Previous studies have indicated that activation of placental beta-adrenoceptors stimulates renin secretion, whereas basal secretion is extremely low. This response is potentiated by inhibition of types III and IV phosphodiesterases, implicating a role for adenosine 3',5'-cyclic monophosphate (cAMP). Described are experiments aimed at defining the regulatory influence of cAMP and cAMP-dependent protein kinase (cAPK) isotypes in renin secretion. Human placental explants were cultured with dobutamine, a beta 1-agonist, and cAPK activity, renin, and cAMP concentrations were determined. After 48 h of incubation, media concentrations of renin and cAMP increased and were positively correlated.
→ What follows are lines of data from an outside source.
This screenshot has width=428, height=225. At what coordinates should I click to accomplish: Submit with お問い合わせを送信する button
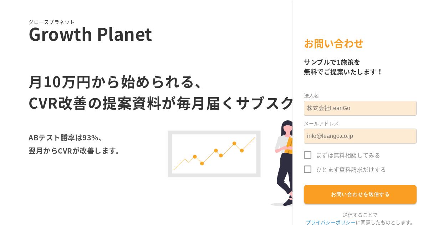(360, 194)
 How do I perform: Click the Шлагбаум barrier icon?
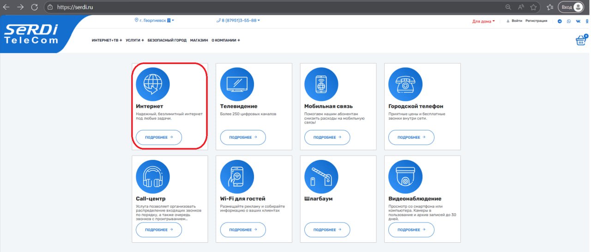(321, 176)
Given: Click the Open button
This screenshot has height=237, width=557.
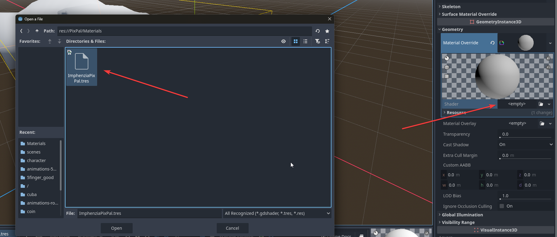Looking at the screenshot, I should click(x=116, y=228).
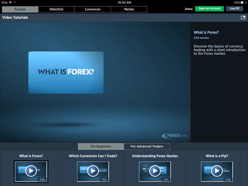Switch to the Currencies tab
Image resolution: width=248 pixels, height=186 pixels.
[93, 9]
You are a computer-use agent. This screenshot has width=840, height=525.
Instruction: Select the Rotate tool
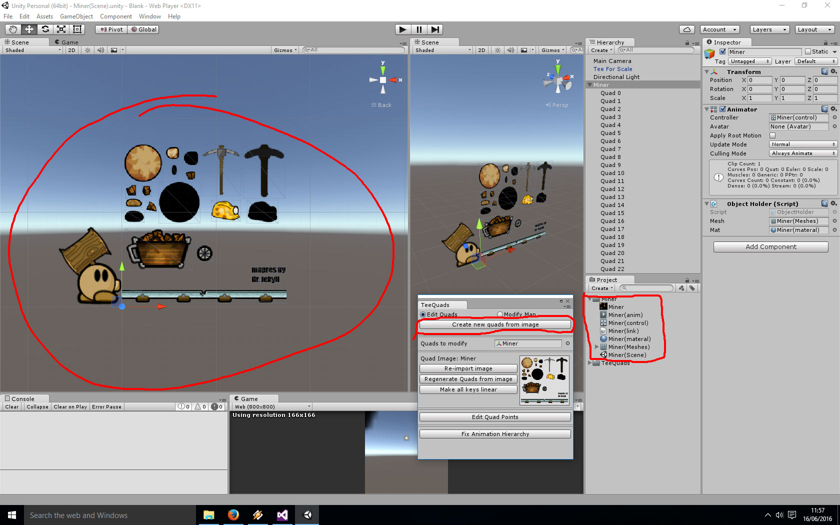45,30

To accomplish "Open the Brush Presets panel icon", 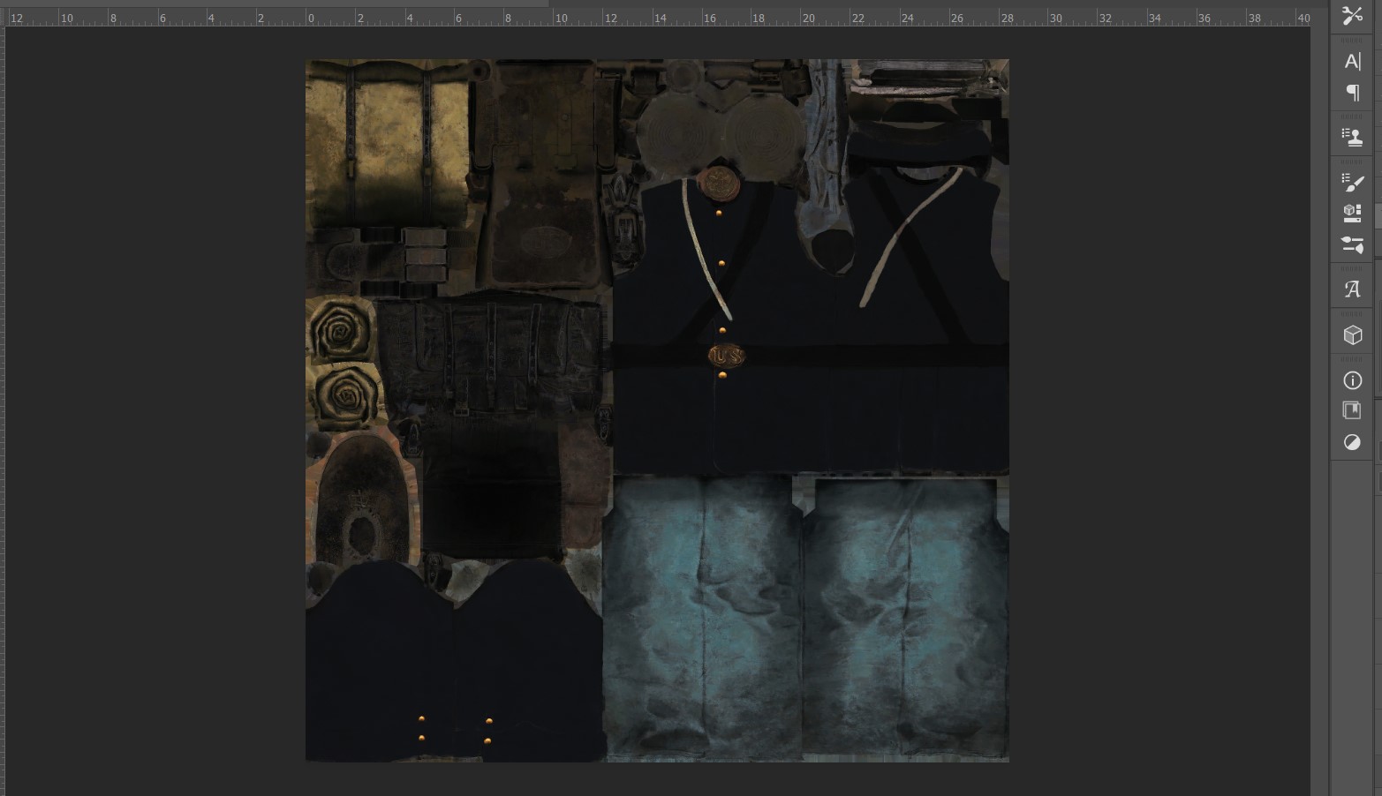I will tap(1352, 182).
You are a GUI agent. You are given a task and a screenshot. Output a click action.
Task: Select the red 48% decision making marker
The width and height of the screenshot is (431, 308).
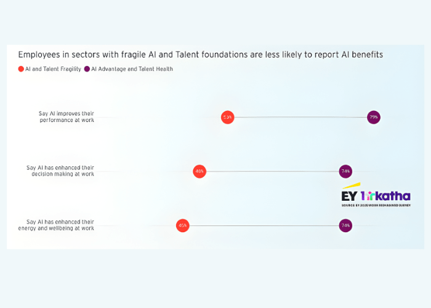pyautogui.click(x=199, y=172)
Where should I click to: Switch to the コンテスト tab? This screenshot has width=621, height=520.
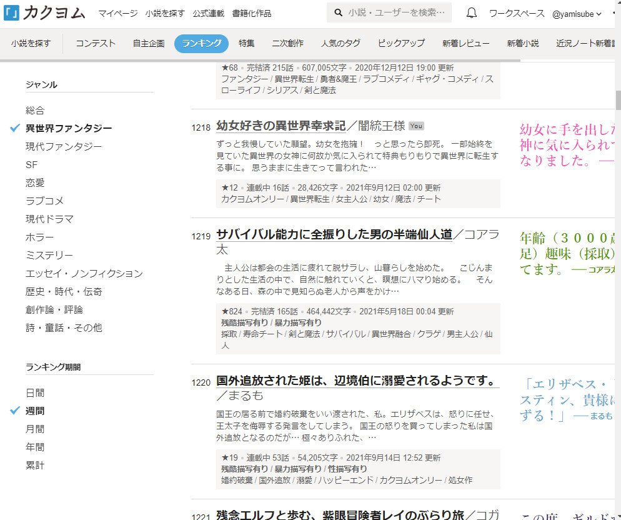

Tissue cAPK activity was positively correlated with renin secretion associated with dobutamine. Renin secretion was measured in response to substituted cAMP analogues selective for a unique cAMP binding site (site A or B) for cAPK regulatory subunits. A fivefold stimulation of renin secretion by the type II site B activators occurred, whereas a threefold increase was seen with a type I site B analogue. Site A-selective analogues for cAPK types I and II produced no stimulation. Dobutamine-induced renin secretion was attenuated by selective inhibitors of cAPK regulatory and catalytic subunits. These findings indicate that placental renin secretion associated with beta-adrenoceptor activation is correlated with cAMP generation and mediated predominantly by the type II isoform of cAPK.